While your human nature may want to holler, "What were you thinking?!" and you may wonder what others will think, you need to remember that they probably weren't thinking, at least not in the same way as you. In fact, the decision-making part of the brain isn't fully developed until the age of 25.
We expect kids to make decisions as we, adults, would. But sometimes they don't. At those times, I've found it helpful to be firm, revisit rules and help them to remedy the situation. In this, I also help them take both the responsibility and actions required to make amends. In those moments, there is no need to shoulder unnecessary guilt. Your child chose wrongly. You didn't. There is a difference.
This doesn't mean you wink at their wrongdoing. It does mean you fight the urge to blow up and shame, condemn or reject them. As an insightful friend once told me, "When you want them the least is when they need you the most." Fight the urge to let any sense of embarrassment keep you from mentoring them through the rough patches as they deal with the fallout from their choices.
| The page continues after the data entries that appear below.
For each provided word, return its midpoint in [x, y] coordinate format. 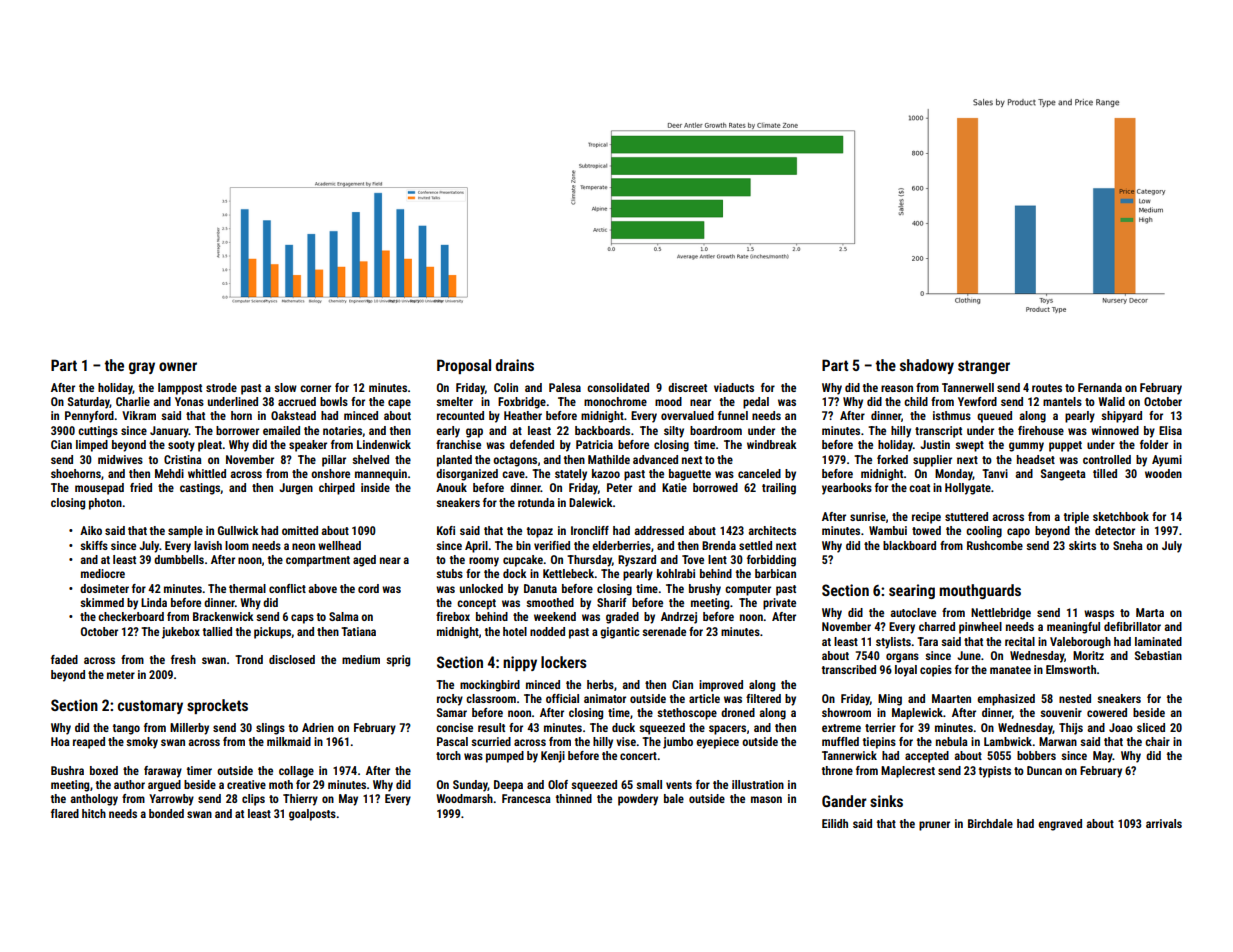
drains [515, 365]
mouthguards [980, 591]
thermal [247, 588]
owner [178, 366]
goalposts [312, 815]
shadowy [927, 366]
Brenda [719, 545]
When poor choices happen, give grace — first to your child and then to yourself. (Also remember to grant grace to fellow parents who are dealing with the repercussions of their own child's choices.) This grace stems from God, of course, but it is supported by the truth that your child has a free will and is not an extension of you.
During the egg-throwing incident, I supported my son as he did what had to be done — speaking to the officer at the police station, making amends to the owner of the house and talking through how best to handle future "sounds-like-fun-but-might-be-illegal" ideas in the future. Though I wanted to give additional consequences, my husband and I decided the law's punishment was enough. Our place was to grant grace.
You are not your child's choices. You are their teacher, their counselor and their grace-giver when they do wrong. Your job is to help them live and learn through their experiences, just as you do.
Then forget those "bad parent" equations. They simply don't add up.
Karen Ehman is a speaker and the author of books such as Hoodwinked: 10 Myths Moms Believe and Why We All Need to Knock It Off, Let It Go and Keep It Shut.